Castle Waiting

Castle Waiting

Pour qui s’intéresse à la bande-dessinée américaine, les éditions Fantagraphics sont une véritable malle aux trésors où se croisent Daniel Clowes, Chris Ware, Charles Burns, Joe Sacco, les intégrales des Peanuts, de Dennis the Menace ou des travaux de Robert Crumb et même Lewis Trondheim. Un catalogue richissime où plusieurs éditeurs française piochent allègrement, à l’image de Dargaud, Delcourt ou du plus confidentiel mais passionnant Ca et Là, qui a frappé un grand coup à l’automne dernier en traduisant Castle Waiting, roman graphique de Linda Medley (débuté au milieu des années 90 avant d’être repris en hardcover) et chef d’œuvre en matière de fantasy posée et hors des sentiers battus. Attention, séquence de broderie pour éviter que l’illustration ne soit soulignée que d’une seule ligne parce que c’est une configuration plutôt laide. Merci de votre patience vous pouvez poursuivre.
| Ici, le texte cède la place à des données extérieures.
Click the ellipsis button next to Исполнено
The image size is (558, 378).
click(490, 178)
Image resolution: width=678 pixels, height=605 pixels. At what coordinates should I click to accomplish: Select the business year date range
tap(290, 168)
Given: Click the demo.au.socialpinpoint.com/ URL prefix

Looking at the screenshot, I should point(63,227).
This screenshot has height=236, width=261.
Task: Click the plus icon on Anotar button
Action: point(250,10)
Oubliez les barbares qui bravent mille dangers et les amazones aux mamelles gonflées à l’hélium, car c’est du côté des contes que Linda Medley puise son inspiration. Ainsi, l’histoire débute comme celle de La Belle au bois dormant. A quelques différences près : la malédiction endort tout le château pendant une centaine d’années, contraignant la populace avoisinante à déserter et lorsque la princesse est réveillée par son prince charmant, elle décampe avec lui pour couler des jours heureux. Derrière elle, elle laisse tout un tas de rôles secondaires, cuisiniers, nourrices, religieux, intendants… qui vont s’autogérer, loin du monde, dans ce qui deviendra Caslte Waiting, le Château l’Attente en français, un refuge paisible et convivial pour les exclus et les laissés pour compte.
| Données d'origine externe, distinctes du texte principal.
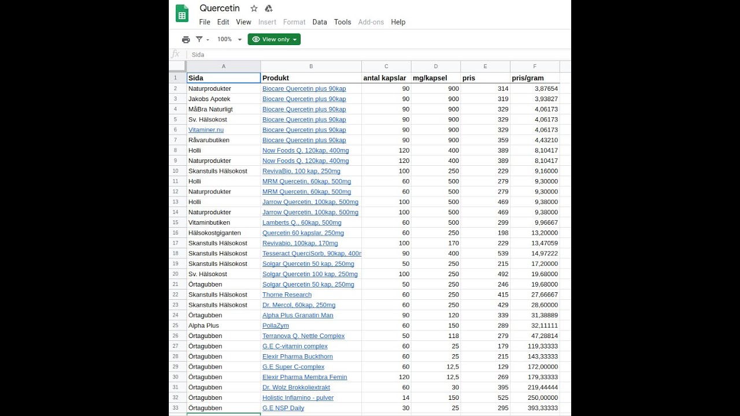Image resolution: width=740 pixels, height=416 pixels.
Task: Follow the PollaZym product link
Action: click(x=275, y=326)
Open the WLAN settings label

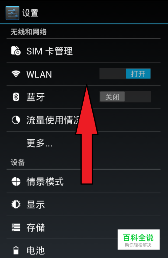(x=39, y=74)
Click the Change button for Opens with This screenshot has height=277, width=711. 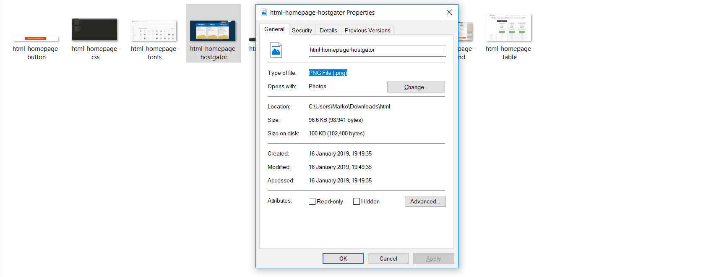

Plus particulièrement les femmes, au coeur de ce récit au rythme tranquille et sans véritable ligne directrice, qui présente les histoires et petits tracas communautaires de ces freaks : Jaine, Comtesse de Carabas fuyant un mari violent et qui accouche d’un curieux bébé, Soeur Paix, la femme de foi barbue, passée par un cirque avant de trouver sa voie dans un ordre de femmes à la pilosité faciale développée, Henry, forgeron muré dans son mutisme depuis la disparition de son fils… L’occasion pour l’auteur de dresser une galerie de portraits tous plus touchants et étranges les uns que les autres, tout en posant ça et là (formulation involontaire) des clins d’oeil à de fameux récits occidentaux et orientaux et abordant des problématiques contemporaines, de l’acceptation de la différence à la tyrannie dans le monde du travail.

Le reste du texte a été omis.